Instructions for the task
Leaving out pictures, output exactly the lines below from the one that has "1024x683 pixels." through the one that has "Task: Click the Donorbox heart logo", and nothing else.

[Stored items]

>>

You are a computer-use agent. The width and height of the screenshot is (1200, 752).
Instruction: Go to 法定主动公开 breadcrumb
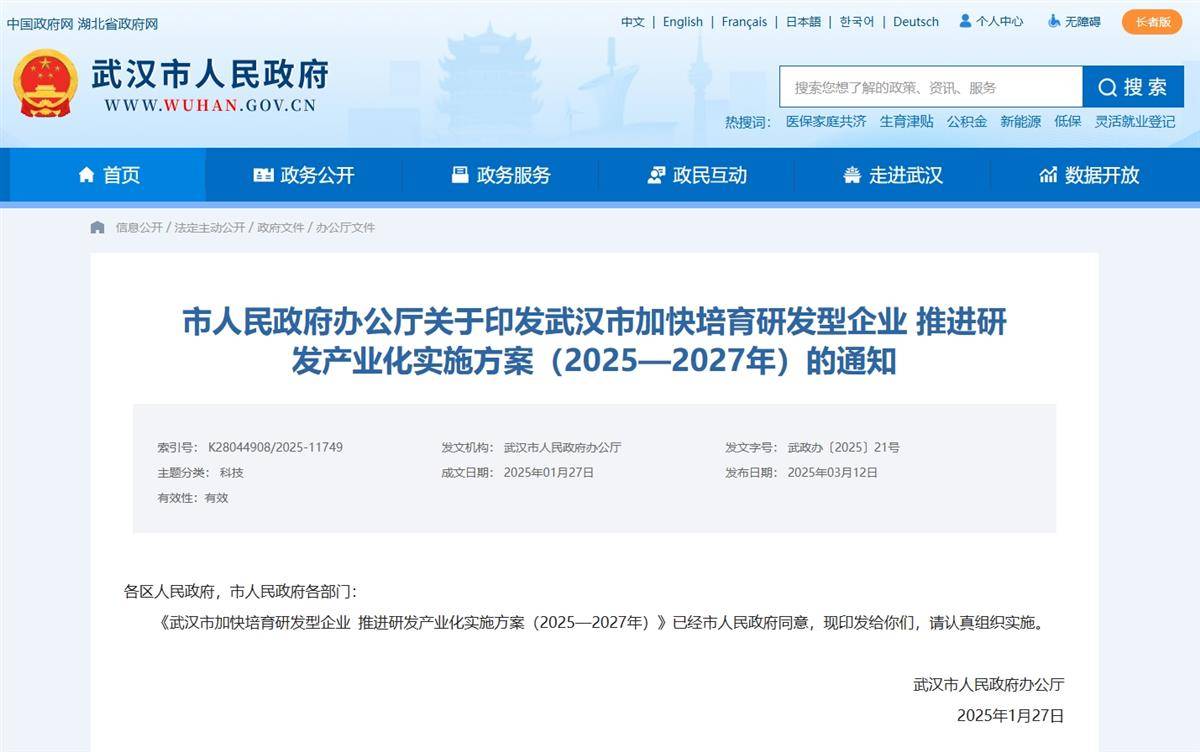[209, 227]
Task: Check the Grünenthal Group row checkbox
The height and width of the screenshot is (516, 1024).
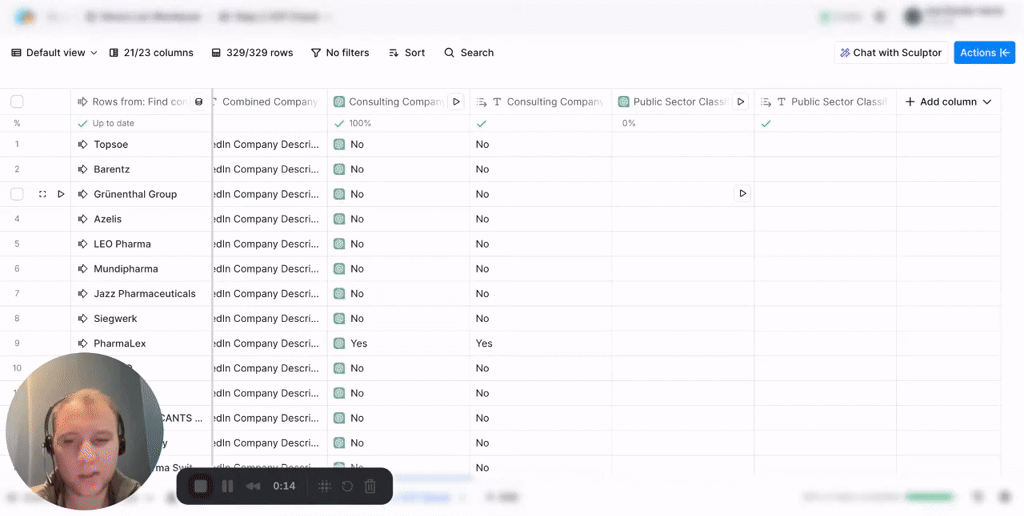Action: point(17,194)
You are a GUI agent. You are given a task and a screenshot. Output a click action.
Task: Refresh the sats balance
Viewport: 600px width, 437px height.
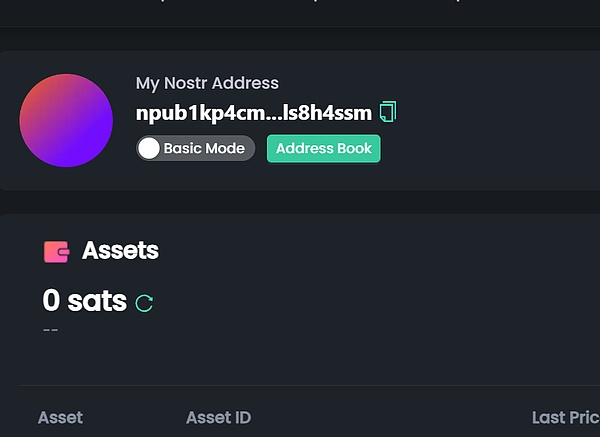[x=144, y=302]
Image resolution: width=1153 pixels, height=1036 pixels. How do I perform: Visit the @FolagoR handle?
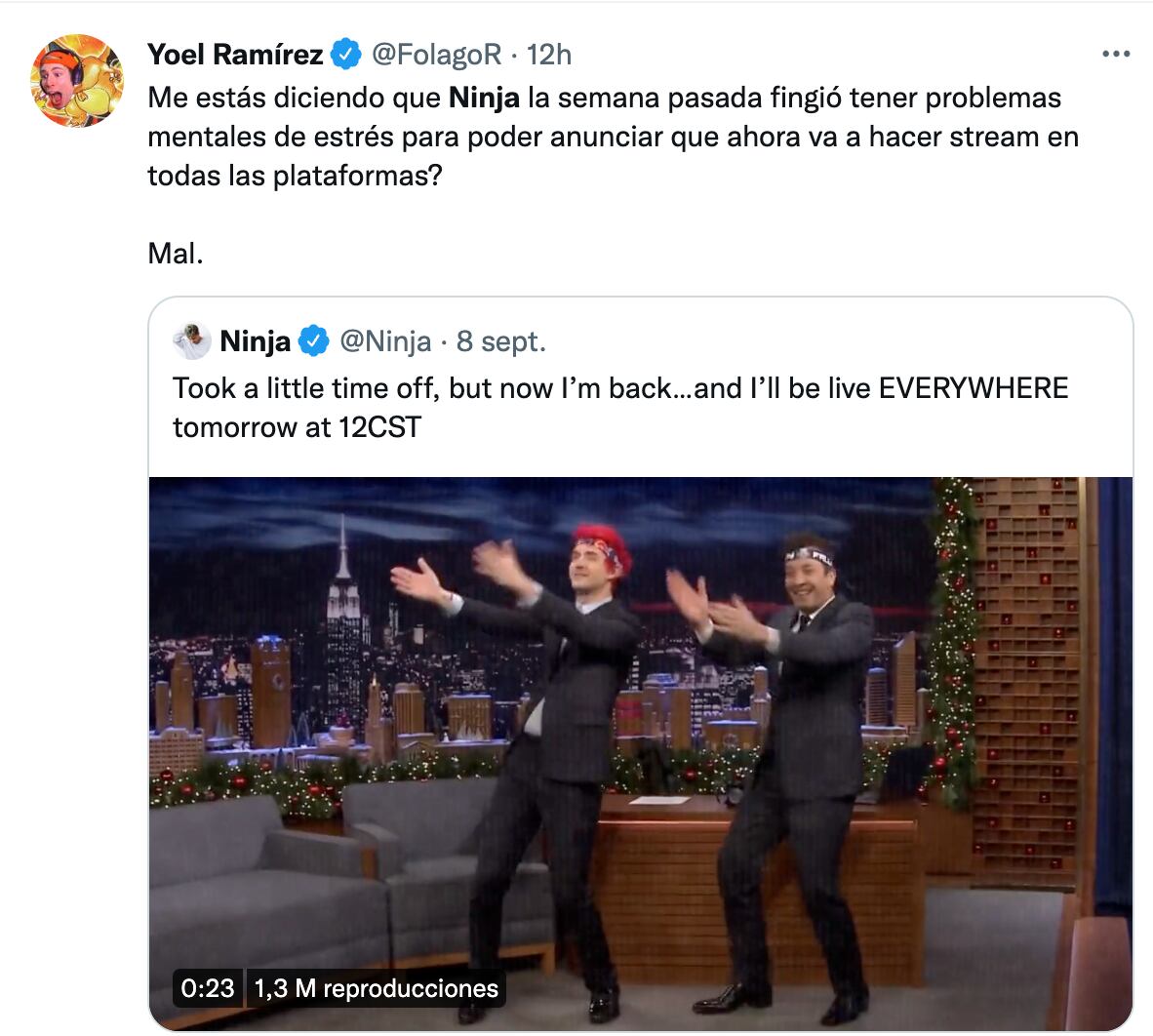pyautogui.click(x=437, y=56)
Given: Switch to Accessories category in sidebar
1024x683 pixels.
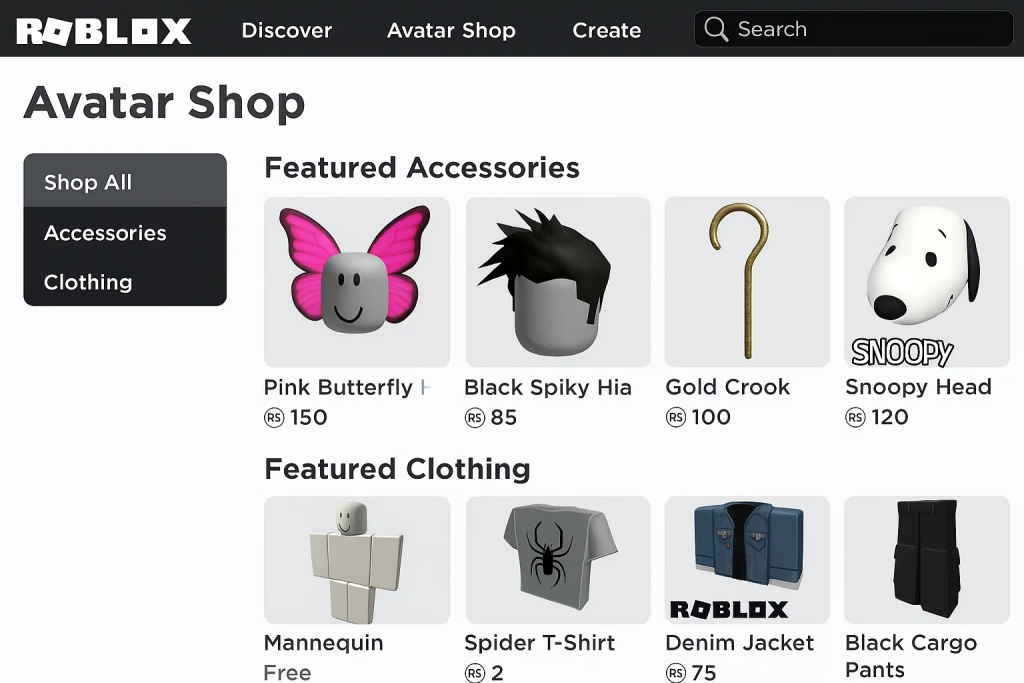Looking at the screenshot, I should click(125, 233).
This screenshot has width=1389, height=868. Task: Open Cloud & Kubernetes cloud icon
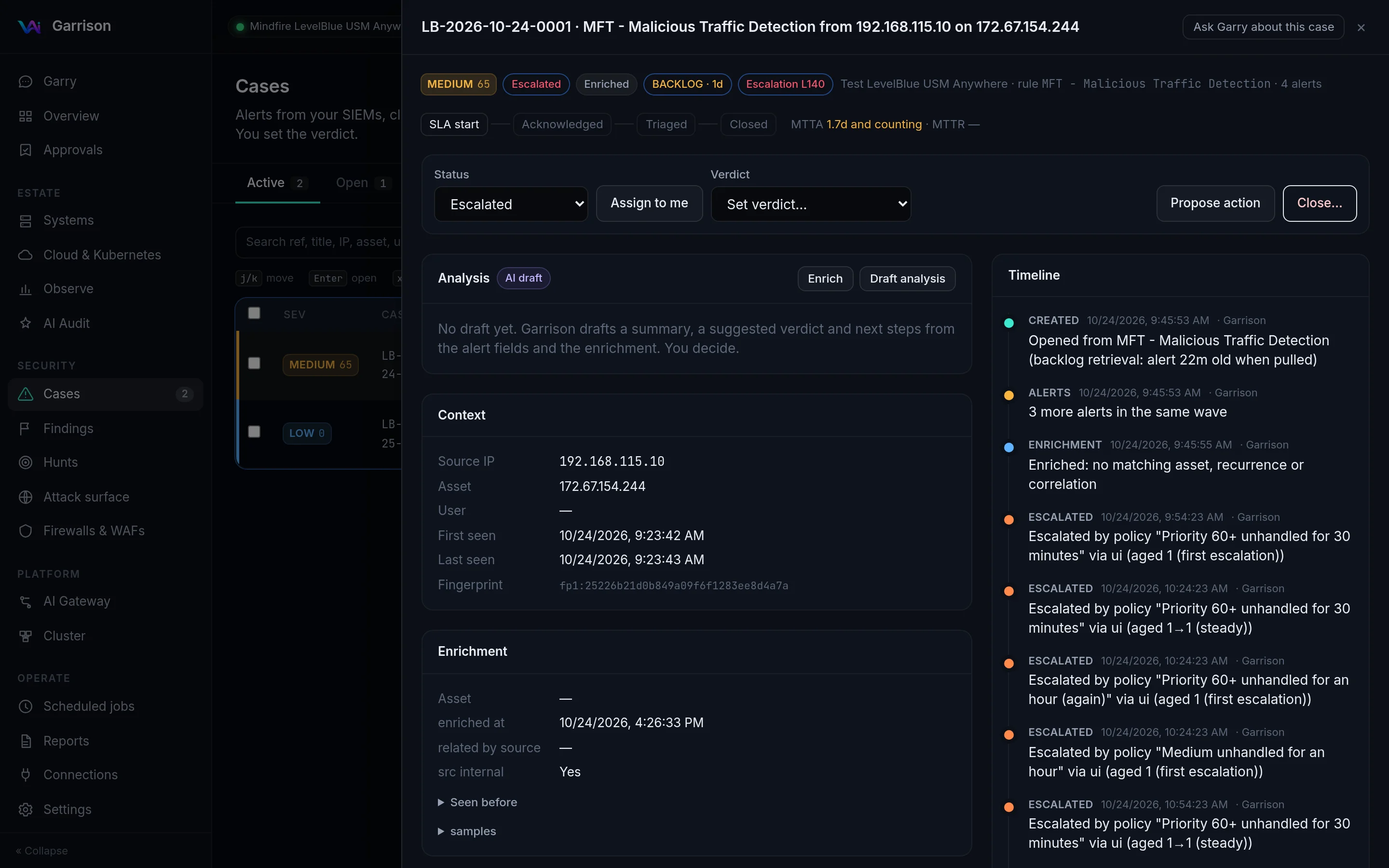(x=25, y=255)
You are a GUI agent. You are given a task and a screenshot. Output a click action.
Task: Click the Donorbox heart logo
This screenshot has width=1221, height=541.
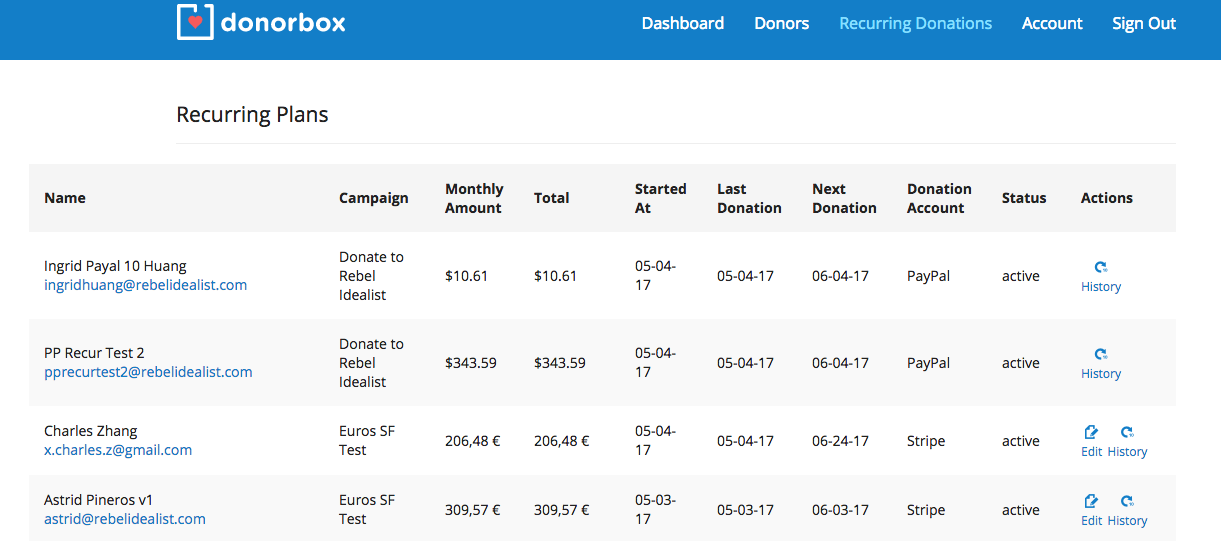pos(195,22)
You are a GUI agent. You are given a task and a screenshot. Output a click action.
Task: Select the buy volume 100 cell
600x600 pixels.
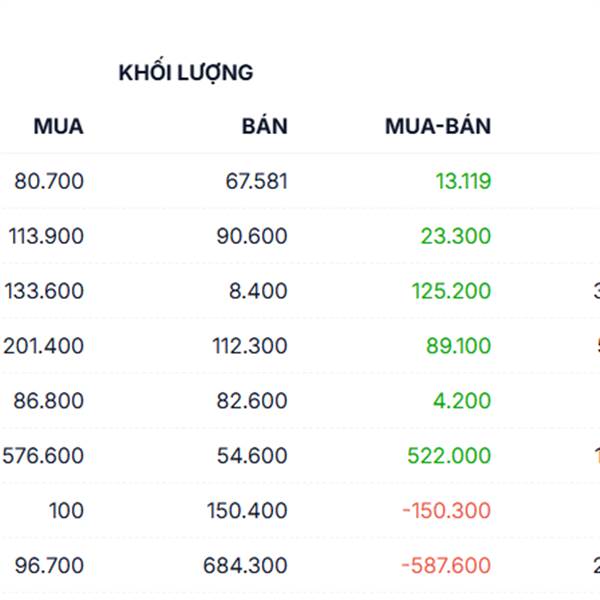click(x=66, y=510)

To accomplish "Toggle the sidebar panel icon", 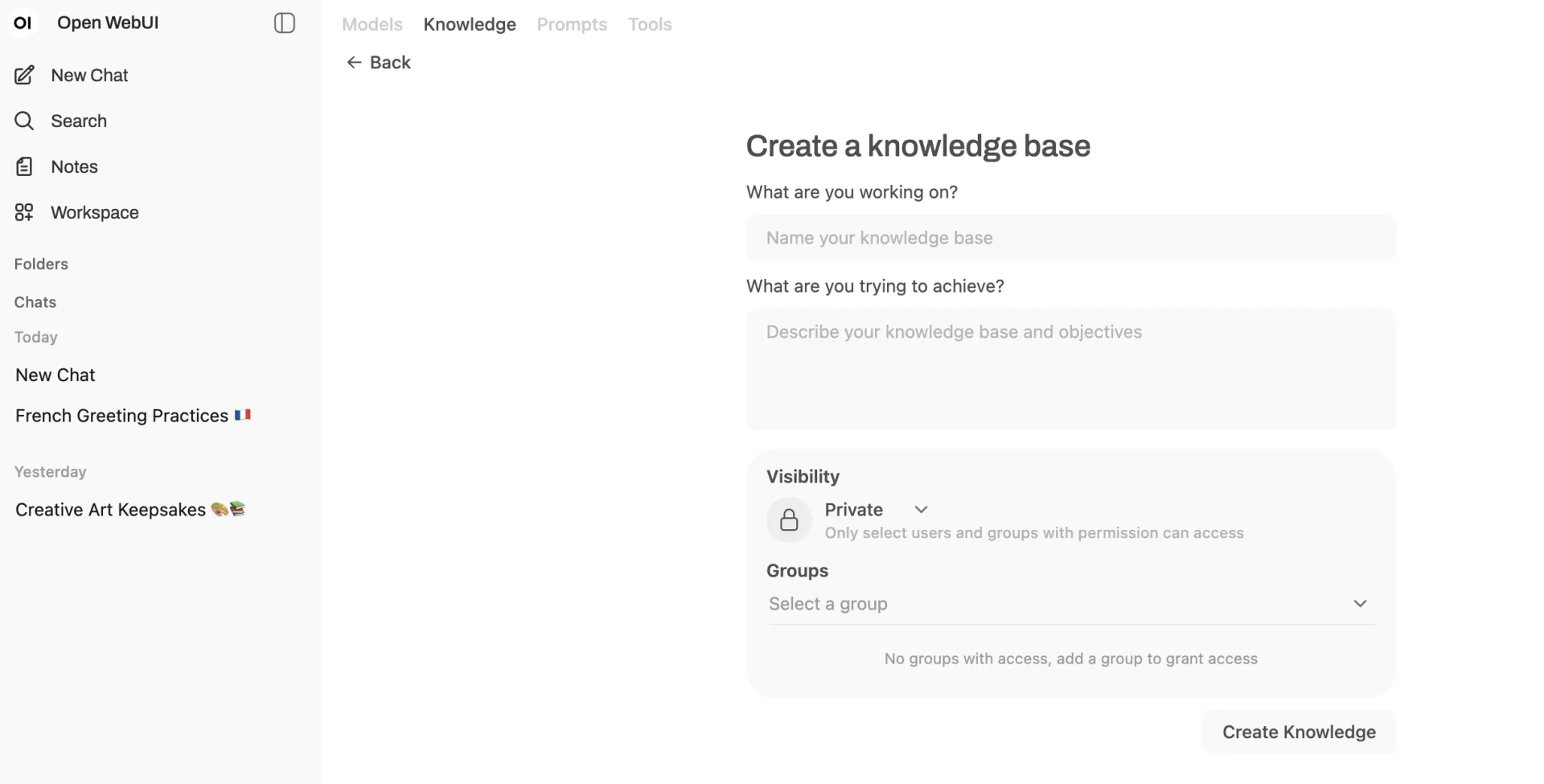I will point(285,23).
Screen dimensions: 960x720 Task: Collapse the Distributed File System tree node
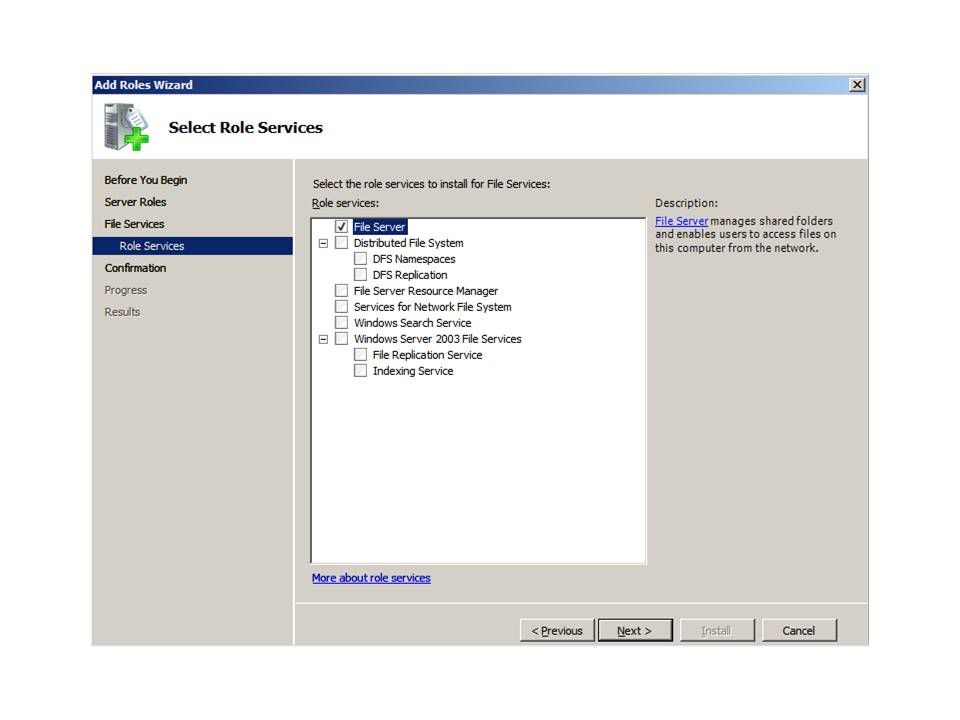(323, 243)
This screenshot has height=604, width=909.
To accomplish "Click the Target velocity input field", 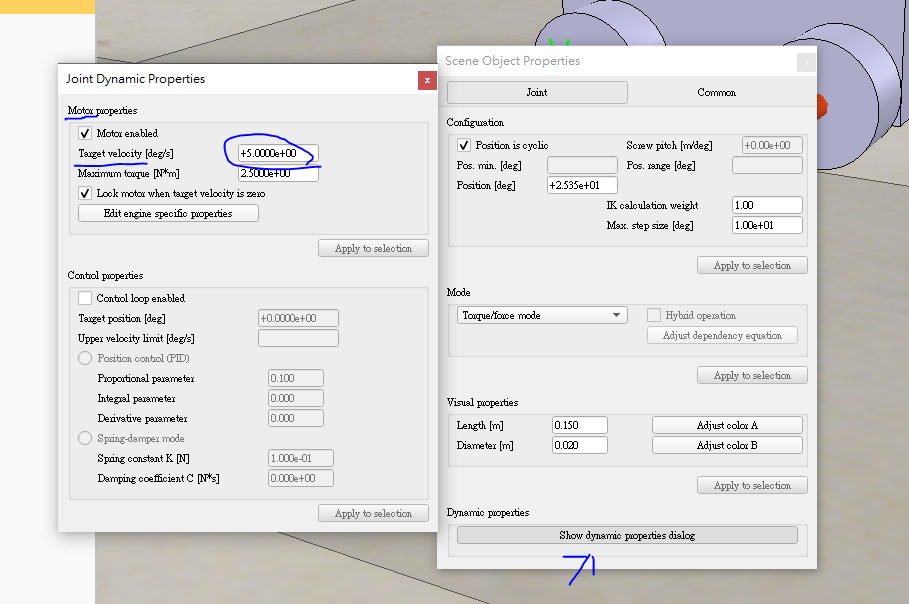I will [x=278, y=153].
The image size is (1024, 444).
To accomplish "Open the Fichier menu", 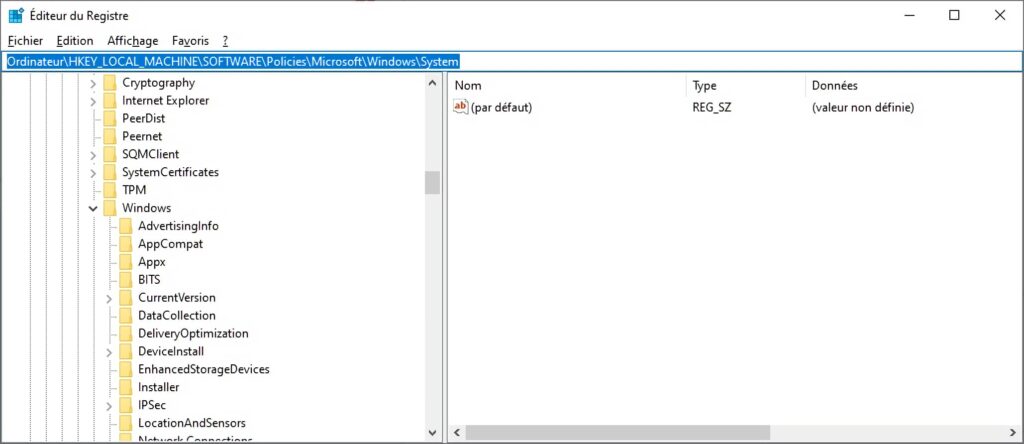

<<

Output of the exercise
1024x683 pixels.
Looking at the screenshot, I should click(125, 233).
This screenshot has width=1389, height=868. Task: Open Cloud & Kubernetes cloud icon
(x=25, y=255)
You are a GUI agent. You are given a task and a screenshot. Output a click action.
Task: Click the Donorbox heart logo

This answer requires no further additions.